"We knew it was going to be hard, but we didn't think it would be this hard to find things," Ken Duncan, of Houston, tells Connolly. "Maybe you could give us some help."
Connolly's job is not to act as a guide, but to protect the numerous and varied artifacts that have put the rugged Range Creek on the "must visit" list of anybody with even a hint of interest in the ancient peoples of the Southwest.
Nevertheless, the conservation officer for the Utah Division of Wildlife Resources (DWR) jumps out of his truck and tells Duncan to follow him. A short climb up a steep hill and they are standing among the collapsed ruins of a pit house tucked under a cliff. As Duncan and Connolly talk about the wonders of Range Creek while looking at a petroglyph of several deer and bighorn ram near the pit house, they are joined by Bud Thayer from Arizona and Jack Kelly from Montana.

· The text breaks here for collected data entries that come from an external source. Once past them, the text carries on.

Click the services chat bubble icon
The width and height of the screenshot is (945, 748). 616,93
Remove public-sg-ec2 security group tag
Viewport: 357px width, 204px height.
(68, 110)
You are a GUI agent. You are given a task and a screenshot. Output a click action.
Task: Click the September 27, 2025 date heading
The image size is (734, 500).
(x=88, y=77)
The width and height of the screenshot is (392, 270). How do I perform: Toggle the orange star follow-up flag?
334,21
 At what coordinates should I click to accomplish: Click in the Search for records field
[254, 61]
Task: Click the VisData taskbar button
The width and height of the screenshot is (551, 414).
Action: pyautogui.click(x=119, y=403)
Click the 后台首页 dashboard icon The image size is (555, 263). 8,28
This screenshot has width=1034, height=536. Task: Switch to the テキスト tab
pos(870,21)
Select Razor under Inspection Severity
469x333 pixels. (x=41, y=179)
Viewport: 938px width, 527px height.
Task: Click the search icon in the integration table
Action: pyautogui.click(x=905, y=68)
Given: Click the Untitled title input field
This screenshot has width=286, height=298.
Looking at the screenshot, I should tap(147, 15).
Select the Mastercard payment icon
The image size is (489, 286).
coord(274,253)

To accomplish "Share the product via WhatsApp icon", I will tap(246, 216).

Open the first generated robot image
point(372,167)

The three retired buddies have come to explore the canyon, tucked between the Book and Roan cliffs in eastern Utah near the Green River, and share a fascination for the Fremont. The Anasazi culture from about the same period typically gets all the attention, with amazing ruins like those in Mesa Verde. But the draw of unspoiled and recently opened Range Creek brings people here to study the Fremont.

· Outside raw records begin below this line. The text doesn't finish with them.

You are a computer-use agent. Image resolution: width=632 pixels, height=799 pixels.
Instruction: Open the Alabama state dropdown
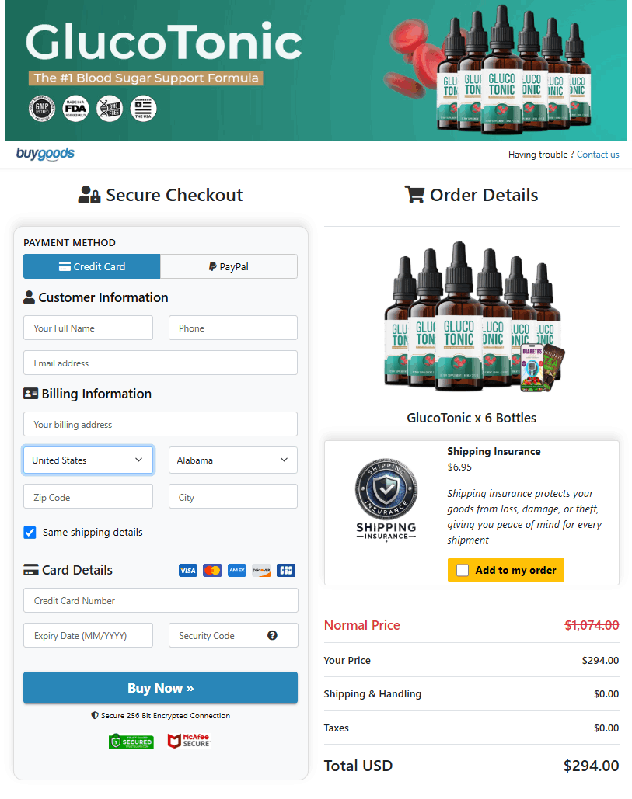233,460
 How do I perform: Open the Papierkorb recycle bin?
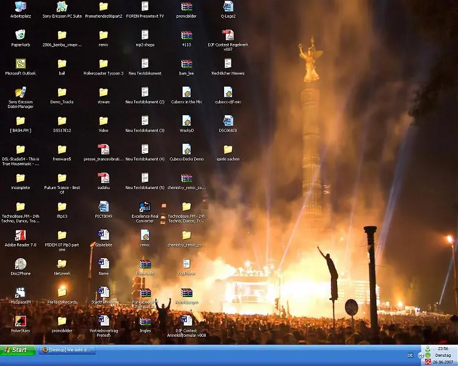click(x=20, y=35)
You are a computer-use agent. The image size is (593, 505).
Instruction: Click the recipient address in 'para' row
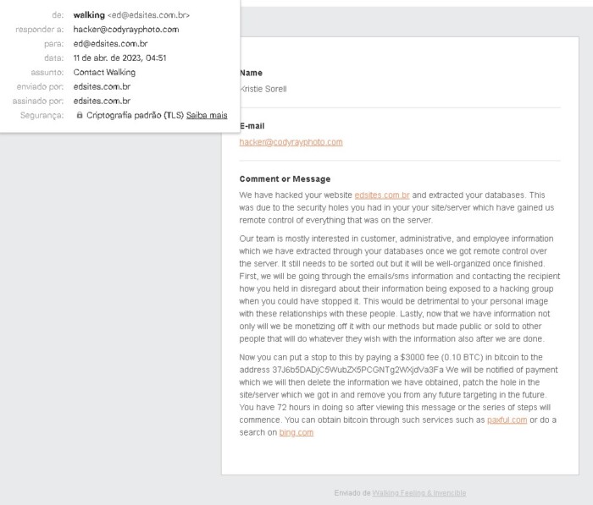pyautogui.click(x=110, y=44)
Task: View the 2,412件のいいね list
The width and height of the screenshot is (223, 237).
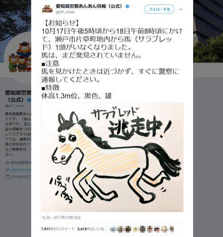Action: tap(91, 229)
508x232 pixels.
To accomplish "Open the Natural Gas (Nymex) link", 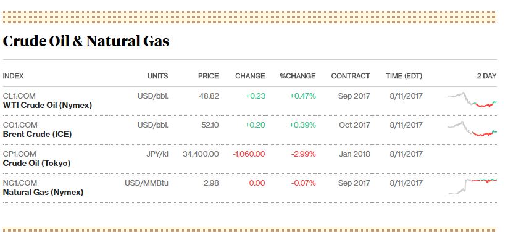I will (43, 192).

"It's been a bugger to find anything in here. The vegetation is so thick," Thayer says. "We would appreciate it if you could give us some tips."
Connolly gives the men detailed information on where to find more petroglyphs and granaries down the road before climbing back into his truck and continuing his daily patrol in the canyon.
"It makes my day when I meet people who are really into the history of the canyon," Connolly says with a smile before sharing a story of a 92-year-old woman from Oklahoma he helped last summer. "That's the reward of the job."
History of Range Creek
The Fremont are believed to have lived in the Southwest between A.D. 700 and 1350. Some archaeologists believe as many as 600 Fremont may have called Range Creek Canyon home at the peak of their storied history. By 1500, the Fremont people had vanished. Not until some 400 years later are there records of inhabitants finding Range Creek. Cattle were run in the area starting in 1885, and the first homesteaders arrived in 1915.
Ray Wilcox purchased Range Creek in 1951 from Preston Nutter. The Wilcox family ran cattle on the land until Ray's son, Waldo Wilcox, sold his 1,600 acres along Range Creek for $2.5 million in 2001. Although they collected some artifacts, the Wilcox family had protected the canyon from outsiders for five decades.
The canyon opened to the public in 2004, and it was not long before officials announced the first known case of looting. Two stone blades and a pottery fragment went missing in summer 2004.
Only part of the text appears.